I’ve grown up eating Middle Eastern food at restaurants and parties because it’s my family’s favorite cuisine apart from our own Pakistani food. I was very familiar with the usual dishes such as gyros, kabobs, hummus and pita. This episode, I was introduced to three Middle Eastern foods I’d somehow never had before — tabbouleh, baba ghanoush and knafeh.
To be clear, most people refer to Middle Eastern cuisine under the umbrella term of Mediterranean cuisine. While the two cuisines overlap culturally and share many dishes, they diverged once countries throughout the Middle East began modifying the dishes to their own regional tastes. The cuisine relies mostly on natural ingredients such as olive oil, rice, meats, chickpeas, tahini and pita bread. Electrical engineering junior Reem Aysha, fellow Mercury staffer Amaka Mgboji and I went to Sababa, a local Mediterranean restaurant in Richardson, to try the three dishes.

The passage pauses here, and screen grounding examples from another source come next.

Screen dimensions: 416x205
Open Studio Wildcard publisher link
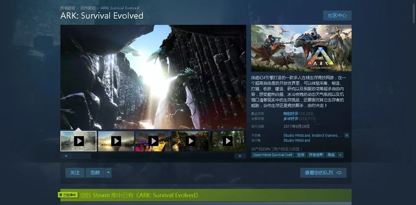point(296,140)
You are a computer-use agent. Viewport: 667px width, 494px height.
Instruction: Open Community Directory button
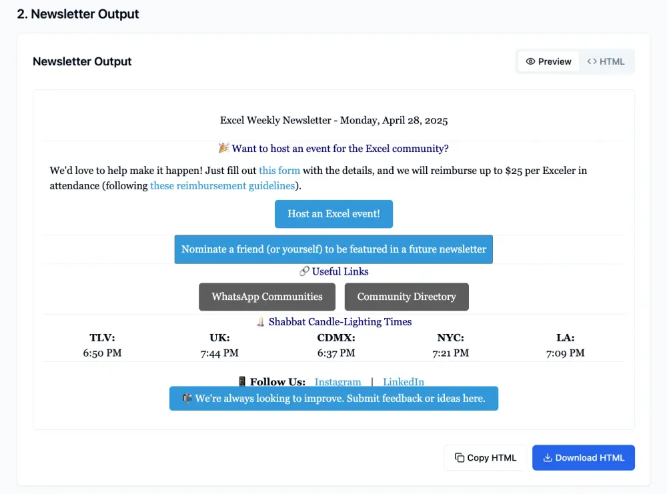pyautogui.click(x=407, y=297)
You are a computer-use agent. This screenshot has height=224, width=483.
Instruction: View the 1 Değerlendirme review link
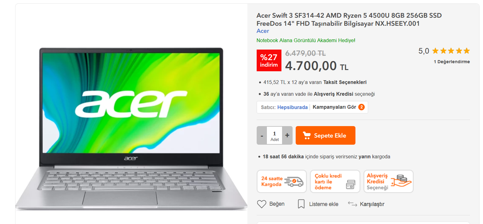click(x=452, y=62)
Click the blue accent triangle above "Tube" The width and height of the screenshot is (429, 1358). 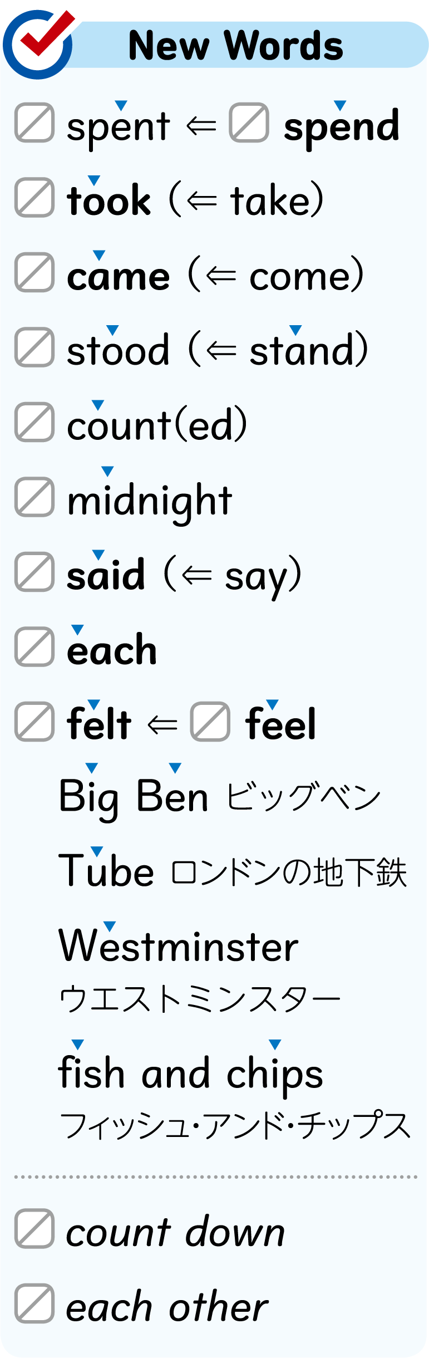[x=97, y=851]

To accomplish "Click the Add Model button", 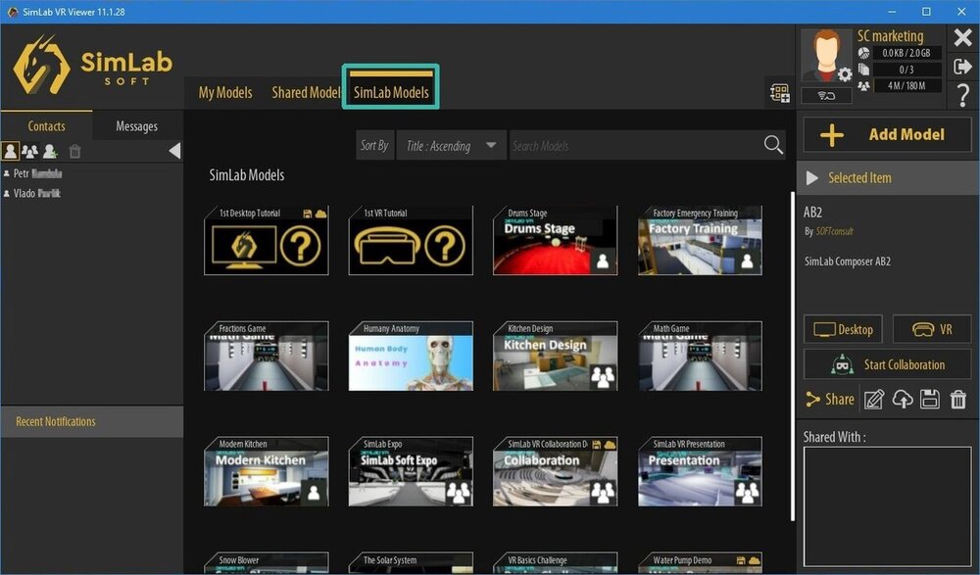I will coord(886,134).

Tabbouleh isn’t like your average Caesar salad. It’s bright green in color and filled with parsley, couscous, lemon, olive oil and other seasonings and vegetables. At first bite, I was struck by the zesty flavor of this salad as I wasn’t expecting such a strong flavor of lemon. The texture was gritty and rough from the finely chopped parsley and couscous, but that didn’t deter me. Normally, salads taste bland on their own and require a bit of some kind of dressing, but I couldn’t imagine adding any kind of ranch dressing to tabbouleh. Bursting with flavor and tangy goodness, I could easily see this being a favorite.
I really can’t stand eggplant, but for the sake of trying new things, and after hearing my family and friends rave about how much they loved baba ghanoush, I wanted to see what all the fuss was about. Eating baba ghanoush was probably the strangest experience I’ve ever had. It both looked like hummus — a creamy, tan mixture — and was eaten like hummus, gathered in a small piece of chewy, soft pita bread. However, it definitely did not have the texture of hummus. The baba ghanoush was chunky and a little slimy at times. I wasn’t expecting little bits of eggplant throughout, but it wasn’t entirely unpleasant. I enjoyed the flavor, though, and it was smoky and had the deliciously rich flavor of tahini and olive oil. Despite my initial distaste for its texture, I couldn’t help but keep taking more bites to try and convince myself to love it like Reem and Amaka did. I wasn’t successful.
Knafeh sounded heavenly when Reem was describing it to me. A thick chunk of cheese, covered with bits of baked thin noodles, is soaked in a decadent rose sugar syrup before being baked and topped with bits of pistachio. At first glance, the knafeh looked like it should have been savory. It was bright orange and greasy-looking, and I couldn’t help but think of pizza. The dish was initially crunchy and then chewy, but its taste was something out of this world. Immediately, I tasted a rich, rosy flavor that wasn’t overpowering. The combined tastes of the cheese and thick sugar syrup made for an extremely extravagant dessert. Knafeh turned out to be infinitely better than your average cheesecake, and while Reem and Amaka took a few bites just for taste, I finished the entire dish afterwards.
Middle Eastern food is probably one of the more natural and fresh types of cuisines I’ve encountered so far. Most of the dishes employ simple spices and oils, and the flavors of the ingredients in the foods themselves are what stand out. Nonetheless, it’s an entirely enjoyable cuisine that makes me feel wonderfully cozy and homey every time I have it.